“Gezegenimizin fabrikalarını biliyor muyuz?”
Kartal/ İstanbul Yüksel Fırat
Kartal Anadolu Lisesi İngilizce Öğretmeni Mine Kılcı Çetinkaya ve Uşak Lisesi İngilizce Öğretmeni Emel Yılmaz Çelik kuruculuğunda, 10 öğretmen ve farklı lise düzeylerinden 84 öğrencinin katılımıyla “Do we know the factories of our planet? (Gezegenimizin fabrikalarını biliyor muyuz?)” eTwinning projesi gerçekleştirildi.

Çalışma Maddesi 1:
eTwinning projesiyle ilgili metinden "Kartal/ İstanbul Yüksel" ile "eTwinning projesi gerçekleştirildi." arasındaki bölümü, bu ifadeler de dahil olmak üzere olduğu gibi yazın.
Çalışma Maddesi 2:
eTwinning projesiyle ilgili metinde adı geçen bütün kişileri sıralayın.

Verilen Materyal:
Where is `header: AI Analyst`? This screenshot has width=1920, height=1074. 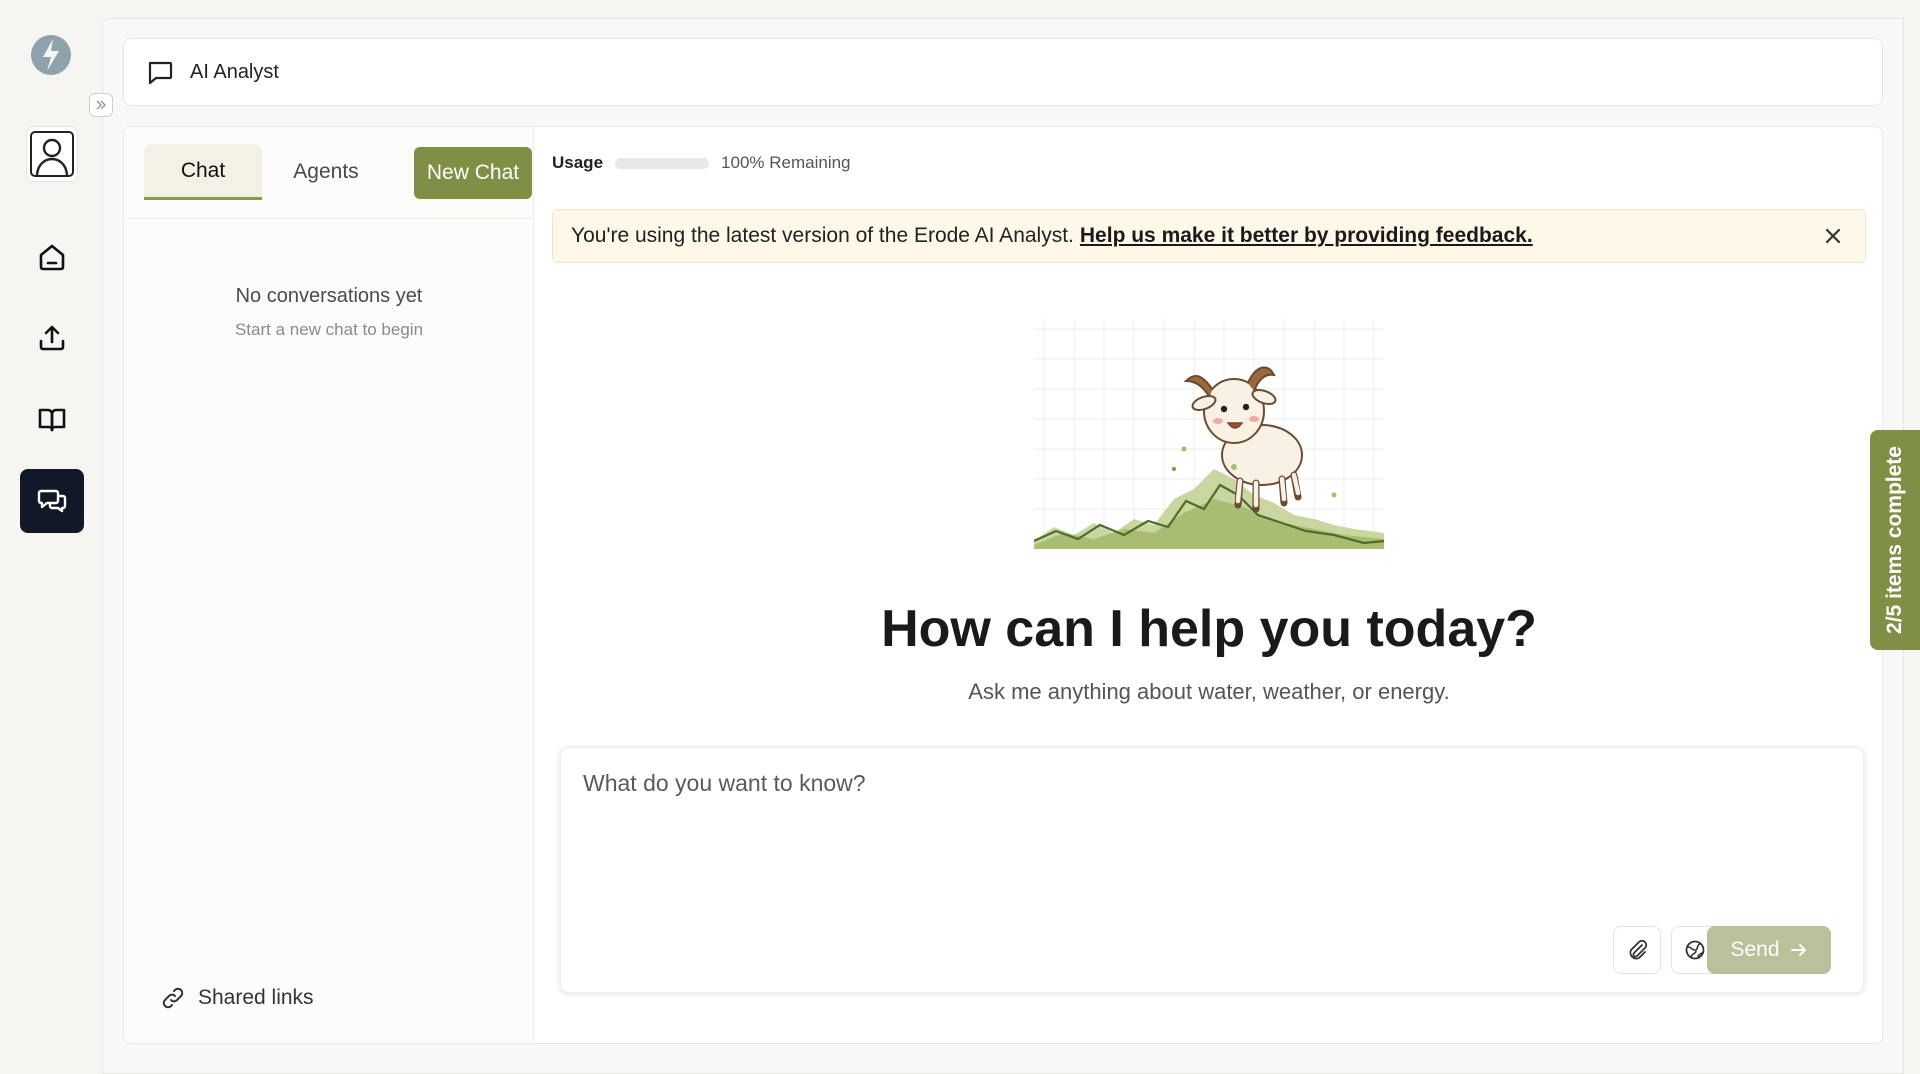 header: AI Analyst is located at coordinates (1003, 72).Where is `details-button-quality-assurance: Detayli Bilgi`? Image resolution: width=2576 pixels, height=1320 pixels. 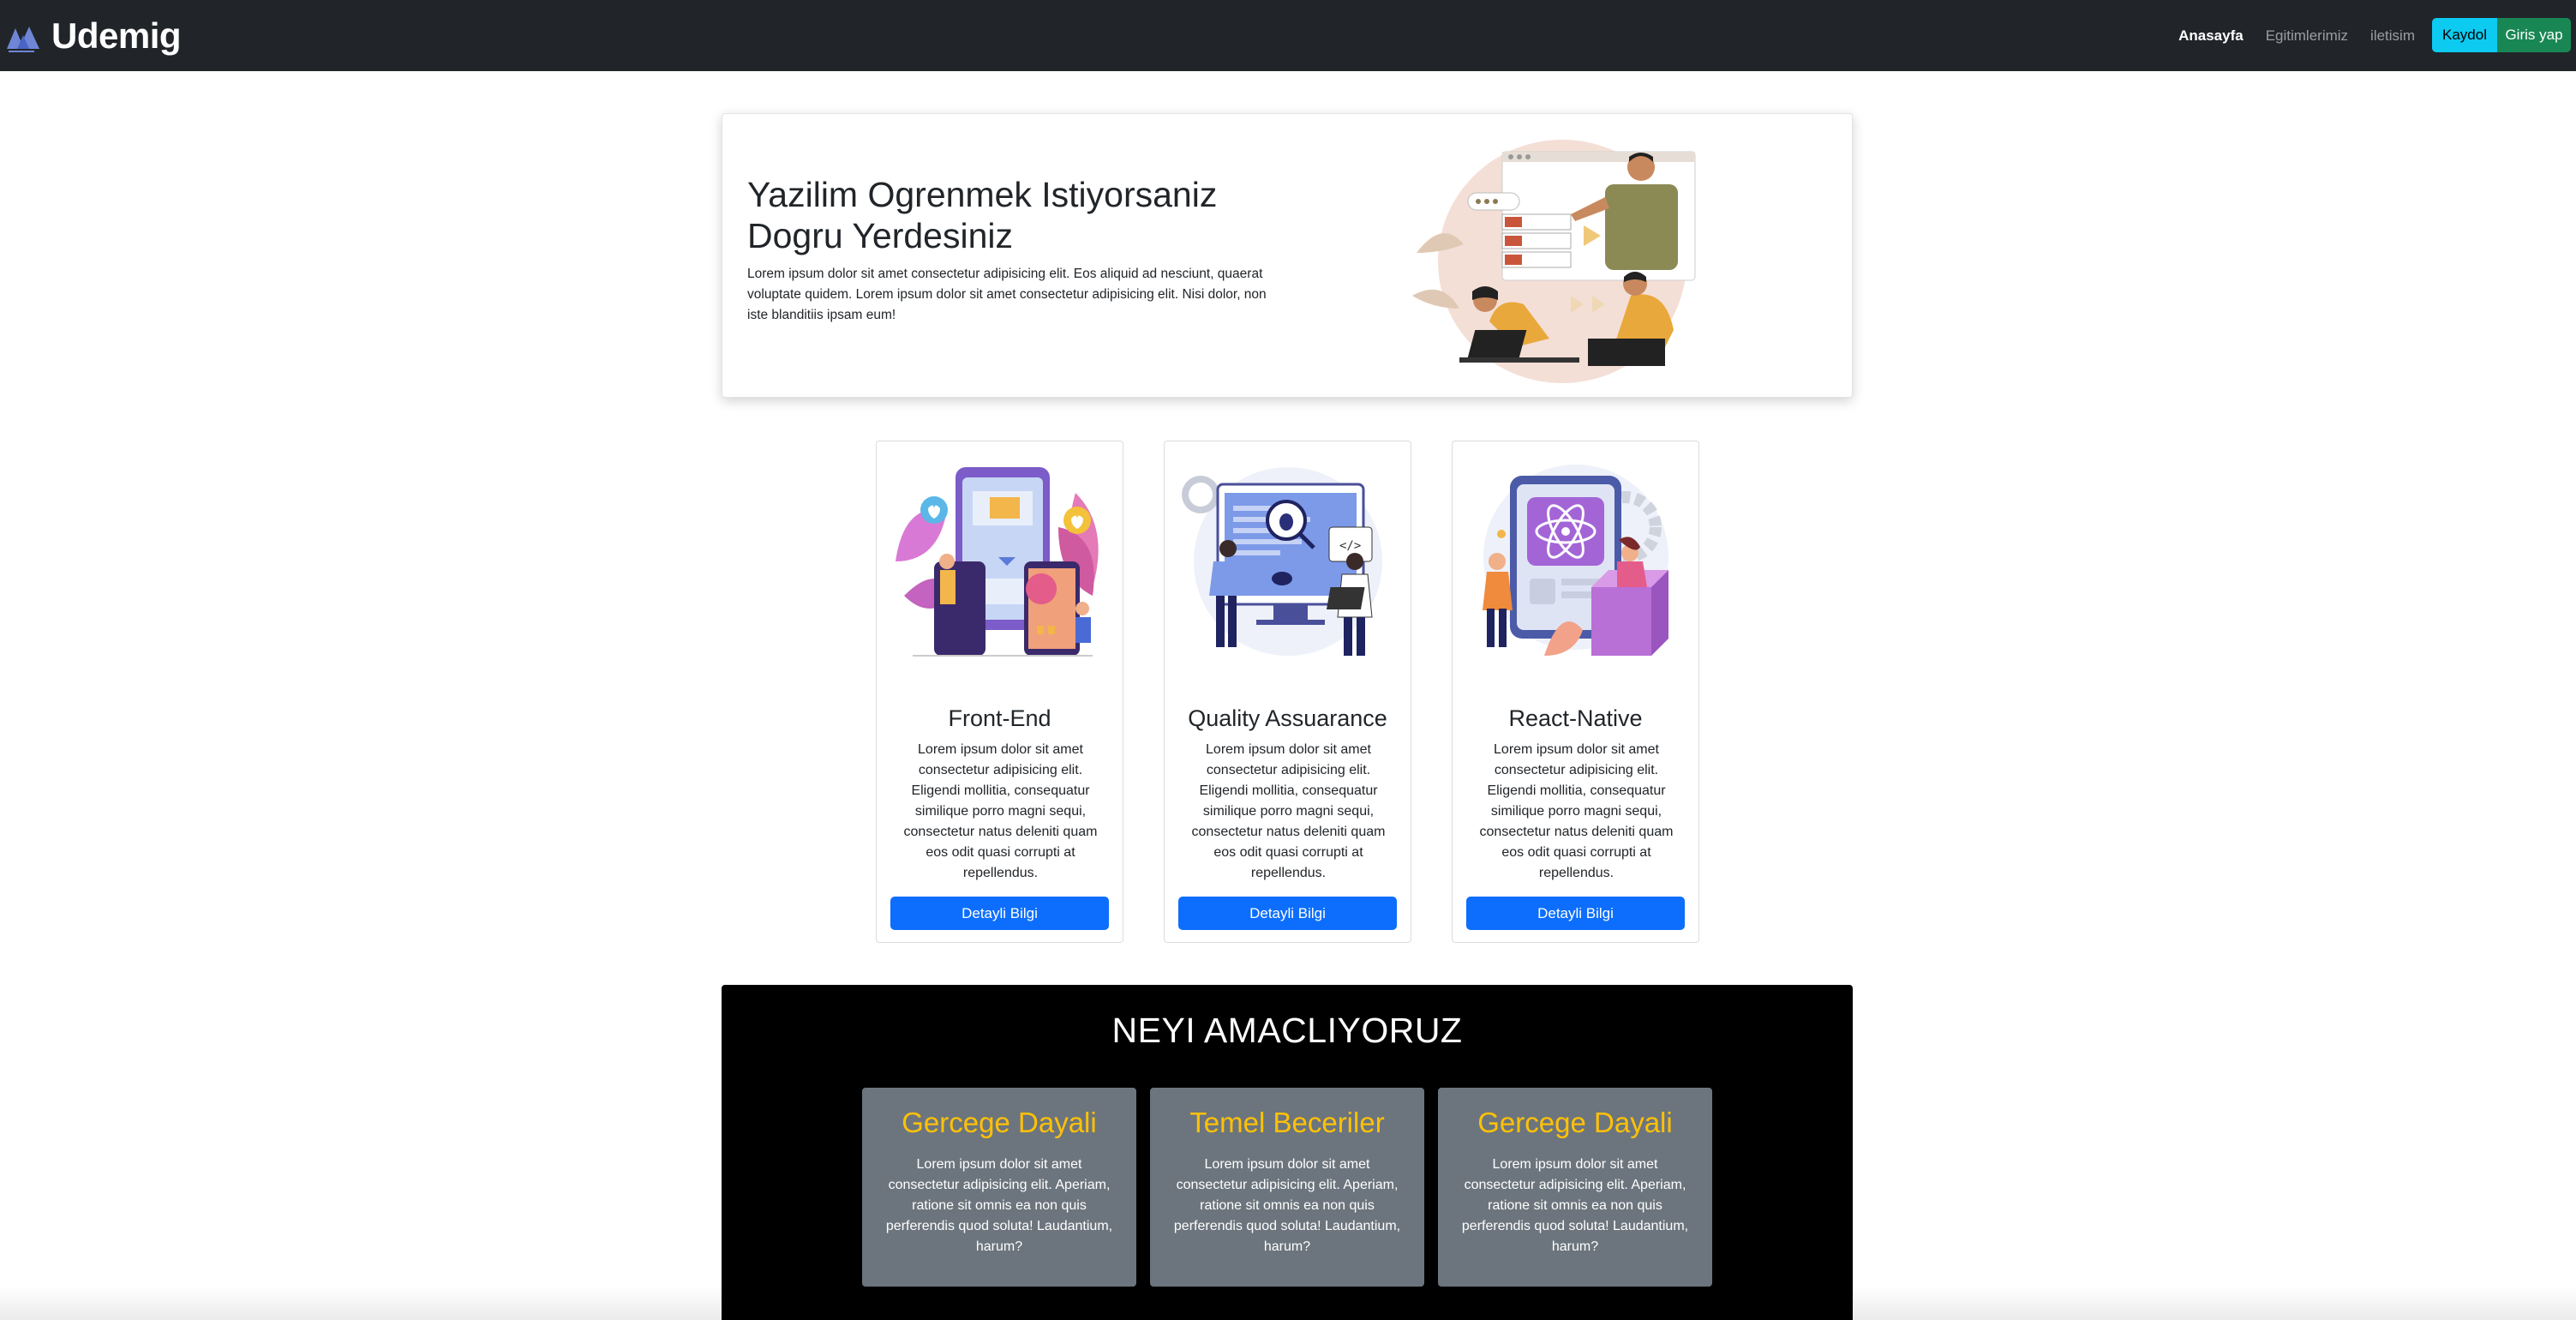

Alıştırma Yanıtı 1:
Kartal/ İstanbul Yüksel Fırat
Kartal Anadolu Lisesi İngilizce Öğretmeni Mine Kılcı Çetinkaya ve Uşak Lisesi İngilizce Öğretmeni Emel Yılmaz Çelik kuruculuğunda, 10 öğretmen ve farklı lise düzeylerinden 84 öğrencinin katılımıyla “Do we know the factories of our planet? (Gezegenimizin fabrikalarını biliyor muyuz?)” eTwinning projesi gerçekleştirildi.

Alıştırma Yanıtı 2:
Yüksel Fırat
Mine Kılcı Çetinkaya
Emel Yılmaz Çelik